Input Specification:

Each input file contains one test case. For each test case, the first line contains a positive integer N (≤1000), the total number of people in a social network. Hence the people are numbered from 1 to N. Then N lines follow, each gives the hobby list of a person in the format:
Ki: hi[1] hi[2] ... hi[Ki] where K​i(>0) is the number of hobbies, and hi[j] is the index of the j-th hobby, which is an integer in [1, 1000].

Output Specification:

For each case, print in one line the total number of clusters in the network. Then in the second line, print the numbers of people in the clusters in non-increasing order. The numbers must be separated by exactly one space, and there must be no extra space at the end of the line.

Sample Input:

8
3: 2 7 10
1: 4
2: 5 3
1: 4
1: 3
1: 4
4: 6 8 1 5
1: 4

Sample Output:

3
4 3 1

题意

第一行给出人数N,接下来N号依次是这N个人的爱好,找出连通集(有共同爱好)个数,并降序打印每个集合的人数。

解答

本题很明显要使用并查集,使用map保存每个人的爱好,对所有爱好编号执行并查集算法。
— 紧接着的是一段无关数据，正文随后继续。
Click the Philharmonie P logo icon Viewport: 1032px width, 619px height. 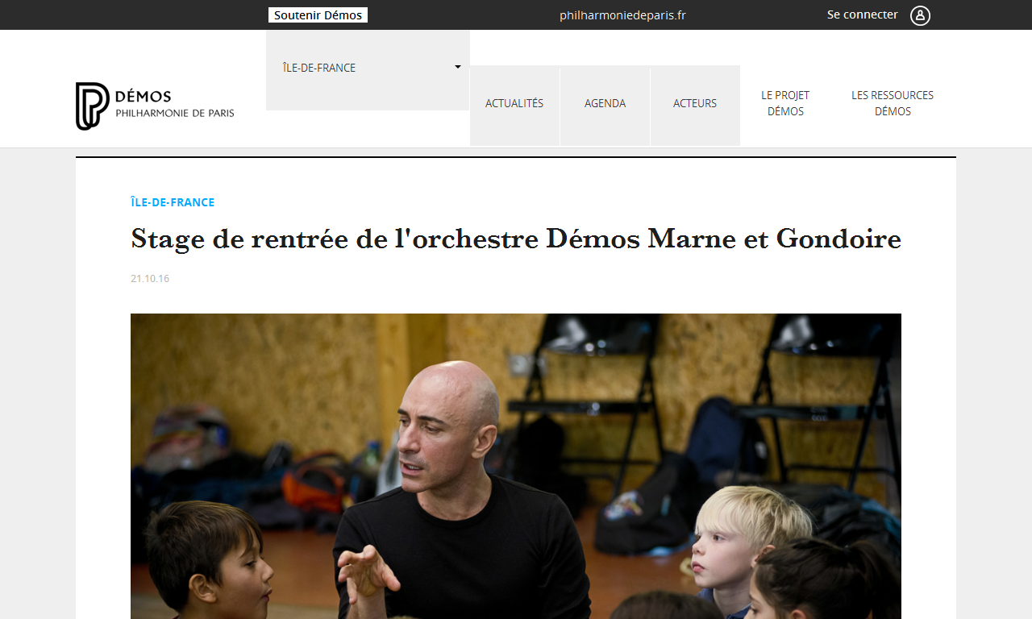click(x=92, y=106)
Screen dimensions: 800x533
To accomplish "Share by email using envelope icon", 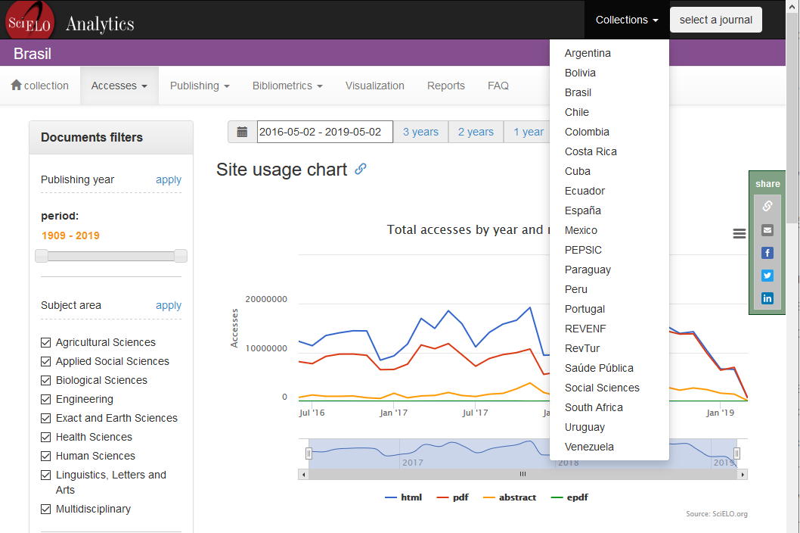I will [767, 230].
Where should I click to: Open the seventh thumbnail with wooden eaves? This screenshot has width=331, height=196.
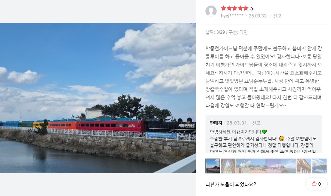coord(304,166)
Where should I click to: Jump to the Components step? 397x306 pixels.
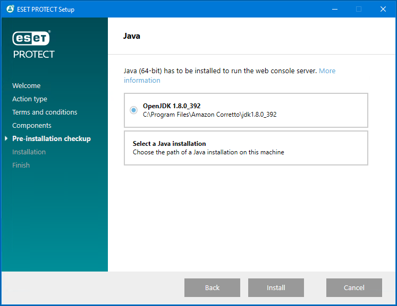[x=32, y=126]
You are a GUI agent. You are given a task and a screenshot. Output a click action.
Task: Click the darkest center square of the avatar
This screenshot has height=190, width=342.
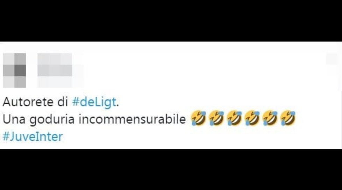pos(20,70)
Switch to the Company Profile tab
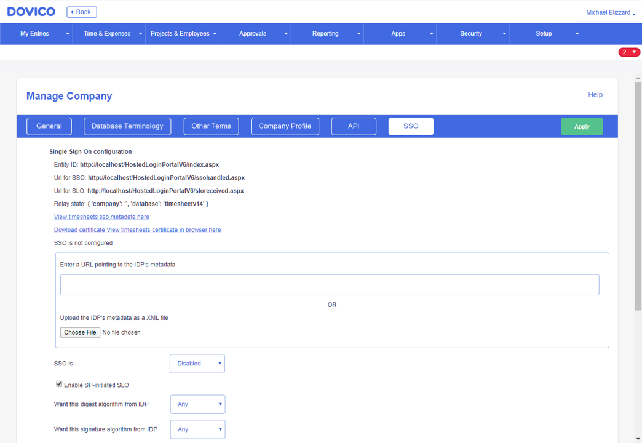Viewport: 642px width, 443px height. (285, 126)
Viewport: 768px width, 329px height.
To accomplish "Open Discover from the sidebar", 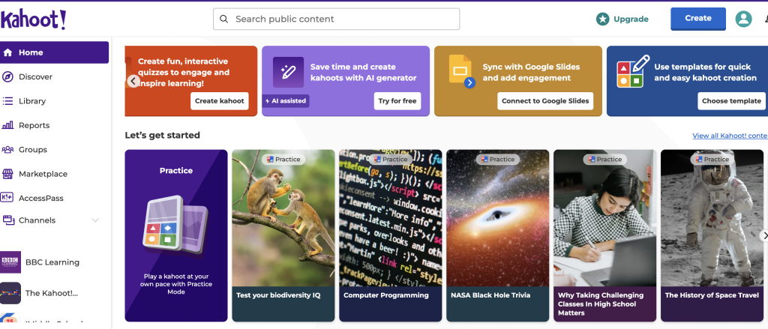I will (x=35, y=76).
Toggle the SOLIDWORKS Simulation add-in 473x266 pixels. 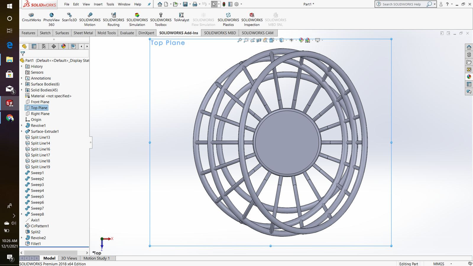tap(137, 20)
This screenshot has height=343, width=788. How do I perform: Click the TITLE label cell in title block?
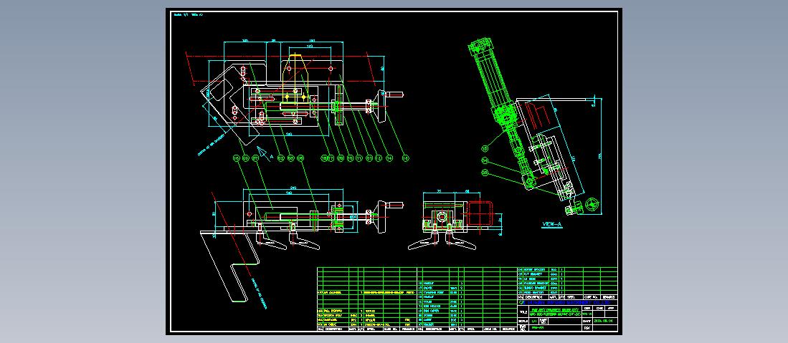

使用cnt保存每个集合的大小,然后对所有人的爱好遍历一次,执行cnt[Find(people[i])]++记录集合大小,最后将cnt的值存储到ans数组中,然后打印结果。

#include<iostream>
#include<unordered_map>
#include<vector>
#include<algorithm>

using namespace std;

unordered_map<int, int> parent;

int Find(int x)
{
	// 如果x未在parent中出现过,要初始化
	if (parent.find(x) == parent.end()) parent[x] = x;
	if (parent[x] == x) return x;
	return parent[x] = Find(parent[x]);
}

void Union(int x, int y)
{
	int p1 = Find(x), p2 = Find(y);
	if (p1 != p2) parent[p1] = p2;
}

int main()
{
	int n, m, hobby, tmp;
	scanf("%d", &n);
	vector<int> people(n), ans;
	unordered_map<int, int> cnt;
	for (int i = 0; i < n; i++) {
		scanf("%d: %d", &m, &tmp);
		people[i] = tmp;
		for (int j = 1; j < m; j++) {
			scanf("%d", &hobby);
			Union(tmp, hobby);
		}
	}
	for (int i = 0; i < n; i++) cnt[Find(people[i])]++;
	for (auto it = cnt.begin(); it != cnt.end(); it++) ans.push_back(it->second);
	sort(ans.begin(), ans.end(), greater<int>());
	printf("%lu\n%d", ans.size(), *ans.begin());
	for (auto it = ans.begin() + 1; it != ans.end(); it++) printf(" %d", *it);
	return 0;
}